Collection entries

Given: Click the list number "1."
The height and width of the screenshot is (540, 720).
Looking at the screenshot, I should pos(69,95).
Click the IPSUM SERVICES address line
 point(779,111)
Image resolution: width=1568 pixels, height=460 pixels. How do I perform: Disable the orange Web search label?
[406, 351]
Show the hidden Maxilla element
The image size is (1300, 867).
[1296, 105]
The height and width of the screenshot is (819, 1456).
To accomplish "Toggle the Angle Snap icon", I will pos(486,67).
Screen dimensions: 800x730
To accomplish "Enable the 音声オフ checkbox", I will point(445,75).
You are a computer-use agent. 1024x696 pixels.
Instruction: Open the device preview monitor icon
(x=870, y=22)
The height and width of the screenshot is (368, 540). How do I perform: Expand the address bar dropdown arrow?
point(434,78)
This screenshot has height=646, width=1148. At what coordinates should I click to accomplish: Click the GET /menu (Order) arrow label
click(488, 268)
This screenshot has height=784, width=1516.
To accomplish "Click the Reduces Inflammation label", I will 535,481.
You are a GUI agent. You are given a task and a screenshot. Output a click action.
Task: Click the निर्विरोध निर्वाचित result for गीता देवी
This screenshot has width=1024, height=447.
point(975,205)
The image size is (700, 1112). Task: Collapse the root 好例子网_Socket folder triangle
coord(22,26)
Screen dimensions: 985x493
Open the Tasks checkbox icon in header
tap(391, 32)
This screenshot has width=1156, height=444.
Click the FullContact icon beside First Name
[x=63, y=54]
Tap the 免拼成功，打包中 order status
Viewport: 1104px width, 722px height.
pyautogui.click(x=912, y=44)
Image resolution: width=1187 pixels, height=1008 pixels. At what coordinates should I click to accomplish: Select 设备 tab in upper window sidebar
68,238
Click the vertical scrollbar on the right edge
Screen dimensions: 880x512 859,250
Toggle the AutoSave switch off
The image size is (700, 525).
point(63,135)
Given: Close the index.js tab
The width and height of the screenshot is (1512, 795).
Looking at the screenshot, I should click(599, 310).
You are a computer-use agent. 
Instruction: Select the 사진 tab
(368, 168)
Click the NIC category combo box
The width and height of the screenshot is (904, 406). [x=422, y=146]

● **Objective**
Copy verbatim the lines from the one containing "Given: Close the index.js tab" through the end of the records, including both ends.

● **Output of the task**
Given: Close the index.js tab
The width and height of the screenshot is (1512, 795).
Looking at the screenshot, I should click(599, 310).
You are a computer-use agent. 
Instruction: Select the 사진 tab
(368, 168)
Click the NIC category combo box
The width and height of the screenshot is (904, 406). [x=422, y=146]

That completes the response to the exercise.